## Your instructions
Only those lines in the data below from the line containing "Screen dimensions: 532x399" through the line containing "Share this page", both included, should be restated word for word.

## Dataset entries
=======

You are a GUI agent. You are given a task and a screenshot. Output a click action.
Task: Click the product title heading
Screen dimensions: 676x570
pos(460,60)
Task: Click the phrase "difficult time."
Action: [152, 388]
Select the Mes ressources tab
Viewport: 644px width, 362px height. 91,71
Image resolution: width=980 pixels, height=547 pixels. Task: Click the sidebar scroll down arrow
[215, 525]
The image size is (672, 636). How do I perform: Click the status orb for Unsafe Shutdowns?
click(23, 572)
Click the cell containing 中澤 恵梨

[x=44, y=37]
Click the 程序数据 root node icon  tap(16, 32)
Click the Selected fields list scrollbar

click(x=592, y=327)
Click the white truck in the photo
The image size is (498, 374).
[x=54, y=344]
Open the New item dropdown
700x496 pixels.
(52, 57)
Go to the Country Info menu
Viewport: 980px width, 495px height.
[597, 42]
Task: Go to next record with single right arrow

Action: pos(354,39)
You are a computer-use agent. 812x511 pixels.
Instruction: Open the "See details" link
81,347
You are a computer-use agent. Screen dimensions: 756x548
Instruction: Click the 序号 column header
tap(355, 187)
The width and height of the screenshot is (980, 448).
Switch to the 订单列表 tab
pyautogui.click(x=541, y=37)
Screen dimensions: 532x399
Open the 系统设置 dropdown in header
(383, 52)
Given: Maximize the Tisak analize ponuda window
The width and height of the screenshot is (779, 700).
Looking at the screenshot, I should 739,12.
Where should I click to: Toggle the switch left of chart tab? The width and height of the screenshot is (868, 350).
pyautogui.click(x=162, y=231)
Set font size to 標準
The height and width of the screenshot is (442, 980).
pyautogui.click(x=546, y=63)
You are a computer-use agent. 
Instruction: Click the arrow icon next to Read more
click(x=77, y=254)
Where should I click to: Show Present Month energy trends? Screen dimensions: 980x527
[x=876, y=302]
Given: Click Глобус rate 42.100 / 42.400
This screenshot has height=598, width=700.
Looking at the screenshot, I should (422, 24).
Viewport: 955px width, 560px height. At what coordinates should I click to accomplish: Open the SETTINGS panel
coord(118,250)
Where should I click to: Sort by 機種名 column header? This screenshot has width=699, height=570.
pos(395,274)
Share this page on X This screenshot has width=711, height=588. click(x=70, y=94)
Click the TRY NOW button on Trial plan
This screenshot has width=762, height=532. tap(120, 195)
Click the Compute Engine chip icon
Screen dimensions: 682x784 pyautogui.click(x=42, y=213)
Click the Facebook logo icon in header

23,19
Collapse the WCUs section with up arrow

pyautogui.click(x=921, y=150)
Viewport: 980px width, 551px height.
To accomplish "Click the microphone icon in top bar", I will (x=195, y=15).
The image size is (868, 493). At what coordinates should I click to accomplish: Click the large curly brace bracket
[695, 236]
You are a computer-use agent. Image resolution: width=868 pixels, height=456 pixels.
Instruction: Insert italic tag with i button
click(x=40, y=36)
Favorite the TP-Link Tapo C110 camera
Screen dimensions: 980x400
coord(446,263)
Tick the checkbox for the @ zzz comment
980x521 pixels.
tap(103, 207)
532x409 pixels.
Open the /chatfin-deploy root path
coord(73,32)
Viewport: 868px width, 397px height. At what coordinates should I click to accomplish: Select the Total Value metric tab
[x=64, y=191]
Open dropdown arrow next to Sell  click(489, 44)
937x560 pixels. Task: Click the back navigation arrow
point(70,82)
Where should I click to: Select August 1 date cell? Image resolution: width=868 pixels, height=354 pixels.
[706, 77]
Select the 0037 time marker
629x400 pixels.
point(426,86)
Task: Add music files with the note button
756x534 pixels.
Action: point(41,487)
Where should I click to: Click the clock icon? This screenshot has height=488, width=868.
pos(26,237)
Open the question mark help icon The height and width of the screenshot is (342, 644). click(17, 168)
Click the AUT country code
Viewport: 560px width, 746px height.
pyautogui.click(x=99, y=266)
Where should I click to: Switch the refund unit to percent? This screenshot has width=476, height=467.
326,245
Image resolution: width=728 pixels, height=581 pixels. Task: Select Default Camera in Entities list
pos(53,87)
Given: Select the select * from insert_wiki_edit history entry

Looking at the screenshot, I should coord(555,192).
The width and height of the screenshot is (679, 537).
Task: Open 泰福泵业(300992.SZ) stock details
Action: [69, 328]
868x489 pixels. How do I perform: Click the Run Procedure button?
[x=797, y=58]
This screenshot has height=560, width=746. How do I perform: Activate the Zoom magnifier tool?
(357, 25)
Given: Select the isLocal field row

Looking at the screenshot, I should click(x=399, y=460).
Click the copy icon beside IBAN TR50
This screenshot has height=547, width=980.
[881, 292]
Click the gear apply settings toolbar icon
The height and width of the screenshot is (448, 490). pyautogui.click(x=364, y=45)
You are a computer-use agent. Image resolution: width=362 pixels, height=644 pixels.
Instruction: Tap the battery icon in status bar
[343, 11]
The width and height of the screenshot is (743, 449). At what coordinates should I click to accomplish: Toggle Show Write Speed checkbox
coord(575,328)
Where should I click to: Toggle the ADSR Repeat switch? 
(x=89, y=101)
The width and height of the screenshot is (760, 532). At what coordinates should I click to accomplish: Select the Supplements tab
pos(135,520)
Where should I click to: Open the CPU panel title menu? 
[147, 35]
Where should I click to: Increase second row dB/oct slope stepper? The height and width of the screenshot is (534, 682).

=======

## Written response
Screen dimensions: 532x399
Open the 系统设置 dropdown in header
(383, 52)
Given: Maximize the Tisak analize ponuda window
The width and height of the screenshot is (779, 700).
Looking at the screenshot, I should 739,12.
Where should I click to: Toggle the switch left of chart tab? The width and height of the screenshot is (868, 350).
pyautogui.click(x=162, y=231)
Set font size to 標準
The height and width of the screenshot is (442, 980).
pyautogui.click(x=546, y=63)
You are a computer-use agent. 
Instruction: Click the arrow icon next to Read more
click(x=77, y=254)
Where should I click to: Show Present Month energy trends? Screen dimensions: 980x527
[x=876, y=302]
Given: Click Глобус rate 42.100 / 42.400
This screenshot has height=598, width=700.
Looking at the screenshot, I should (422, 24).
Viewport: 955px width, 560px height. At what coordinates should I click to accomplish: Open the SETTINGS panel
coord(118,250)
Where should I click to: Sort by 機種名 column header? This screenshot has width=699, height=570.
pos(395,274)
Share this page on X This screenshot has width=711, height=588. click(x=70, y=94)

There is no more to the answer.